そんな阿久津を通して映し出されるのは、懸命に生きようとする人間の美しさだ。

「この映画を通じて、身の回りの何気ないモノ・景色・人を大切に思っていただけたら嬉しいです。また、誰かを思いやる尊さや、気持ちを伝える大事さに気づくことも、意義のある人生にするためには重要。それらを伝えられたらいいですね。僕は“ヒューマニズム”を描いた作品が好きで、なかでも黒澤明監督の『生きる』には強い影響を受けています。アレも平凡な男が大病を患って、生きることの意味を見出す映画なんです。人間の生き様を美しく丁寧に描くことは、自分が作品を作る上での根底であり、その想いを体現したのが『ホウセンカ』なのです」

自宅の庭に咲くホウセンカを眺めている、35歳の阿久津実(戸塚純貴)。

阿久津と暮らし始めた頃の、29歳の永田那奈(満島ひかり)は、芯が強くて真っすぐな性格。
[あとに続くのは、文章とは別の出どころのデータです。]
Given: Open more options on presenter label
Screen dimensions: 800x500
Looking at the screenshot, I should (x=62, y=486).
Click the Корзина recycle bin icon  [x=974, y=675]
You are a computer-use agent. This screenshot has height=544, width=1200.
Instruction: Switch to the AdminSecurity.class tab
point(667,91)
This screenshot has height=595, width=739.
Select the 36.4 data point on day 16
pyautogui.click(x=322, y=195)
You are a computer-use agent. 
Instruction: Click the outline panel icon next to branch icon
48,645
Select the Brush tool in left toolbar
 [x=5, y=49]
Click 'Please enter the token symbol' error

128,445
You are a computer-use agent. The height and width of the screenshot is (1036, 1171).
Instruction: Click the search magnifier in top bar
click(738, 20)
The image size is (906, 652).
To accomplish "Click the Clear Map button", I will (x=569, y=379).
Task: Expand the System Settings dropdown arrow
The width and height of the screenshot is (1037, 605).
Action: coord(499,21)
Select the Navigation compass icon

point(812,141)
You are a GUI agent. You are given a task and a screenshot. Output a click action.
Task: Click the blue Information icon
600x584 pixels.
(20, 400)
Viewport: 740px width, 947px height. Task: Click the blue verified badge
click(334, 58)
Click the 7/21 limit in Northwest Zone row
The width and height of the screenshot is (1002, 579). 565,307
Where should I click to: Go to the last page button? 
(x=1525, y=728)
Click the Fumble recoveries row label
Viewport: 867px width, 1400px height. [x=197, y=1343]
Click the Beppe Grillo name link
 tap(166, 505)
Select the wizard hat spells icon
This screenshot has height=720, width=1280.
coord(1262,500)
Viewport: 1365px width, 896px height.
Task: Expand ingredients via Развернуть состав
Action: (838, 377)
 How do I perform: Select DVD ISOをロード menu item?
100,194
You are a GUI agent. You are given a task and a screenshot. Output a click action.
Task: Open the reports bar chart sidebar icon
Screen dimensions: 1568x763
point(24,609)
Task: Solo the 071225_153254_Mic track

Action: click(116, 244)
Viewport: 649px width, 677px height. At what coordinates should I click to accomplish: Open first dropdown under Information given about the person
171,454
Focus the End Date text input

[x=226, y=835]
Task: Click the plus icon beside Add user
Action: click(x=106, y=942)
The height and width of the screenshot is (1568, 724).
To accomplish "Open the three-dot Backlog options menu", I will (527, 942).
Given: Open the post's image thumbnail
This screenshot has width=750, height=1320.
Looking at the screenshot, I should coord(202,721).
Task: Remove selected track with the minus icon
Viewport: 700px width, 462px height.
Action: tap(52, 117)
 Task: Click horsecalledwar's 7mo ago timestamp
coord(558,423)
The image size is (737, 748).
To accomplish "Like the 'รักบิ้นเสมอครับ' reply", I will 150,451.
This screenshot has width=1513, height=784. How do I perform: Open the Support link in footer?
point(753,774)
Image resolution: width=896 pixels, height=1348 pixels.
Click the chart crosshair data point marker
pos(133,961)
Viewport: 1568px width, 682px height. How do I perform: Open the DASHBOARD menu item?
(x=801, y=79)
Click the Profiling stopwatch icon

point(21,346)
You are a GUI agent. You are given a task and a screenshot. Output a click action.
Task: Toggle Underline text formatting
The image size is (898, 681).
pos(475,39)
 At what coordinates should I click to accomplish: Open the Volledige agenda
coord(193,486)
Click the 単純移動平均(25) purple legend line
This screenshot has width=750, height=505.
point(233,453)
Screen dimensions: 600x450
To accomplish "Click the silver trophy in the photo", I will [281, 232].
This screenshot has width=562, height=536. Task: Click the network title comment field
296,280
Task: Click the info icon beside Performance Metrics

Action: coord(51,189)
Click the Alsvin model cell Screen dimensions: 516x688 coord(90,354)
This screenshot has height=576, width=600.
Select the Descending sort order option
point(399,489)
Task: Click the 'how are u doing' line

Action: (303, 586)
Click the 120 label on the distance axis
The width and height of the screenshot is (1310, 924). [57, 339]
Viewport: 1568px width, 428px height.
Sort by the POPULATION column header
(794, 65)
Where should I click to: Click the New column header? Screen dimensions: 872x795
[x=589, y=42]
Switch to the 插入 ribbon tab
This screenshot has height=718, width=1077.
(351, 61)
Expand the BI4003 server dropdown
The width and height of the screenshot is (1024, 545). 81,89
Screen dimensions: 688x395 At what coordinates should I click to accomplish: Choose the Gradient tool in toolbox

阿久津の忠実な子分で、しっかり者の林田(左/とろサーモン・村田秀亮)。同じく阿久津の子分で生意気だが憎めない小西(右/中山功太)。

那奈の一人息子の健介。

生まれたてと死にかけの人間だけが、ホウセンカ(ピエール瀧)の声を聞ける。

67歳になった那奈(宮崎美子)。

ceroが書き下ろした楽曲「Moving Still Life」と共に流れるオープニング映像。

独房でホウセンカと会話をしている73歳の阿久津(小林薫)。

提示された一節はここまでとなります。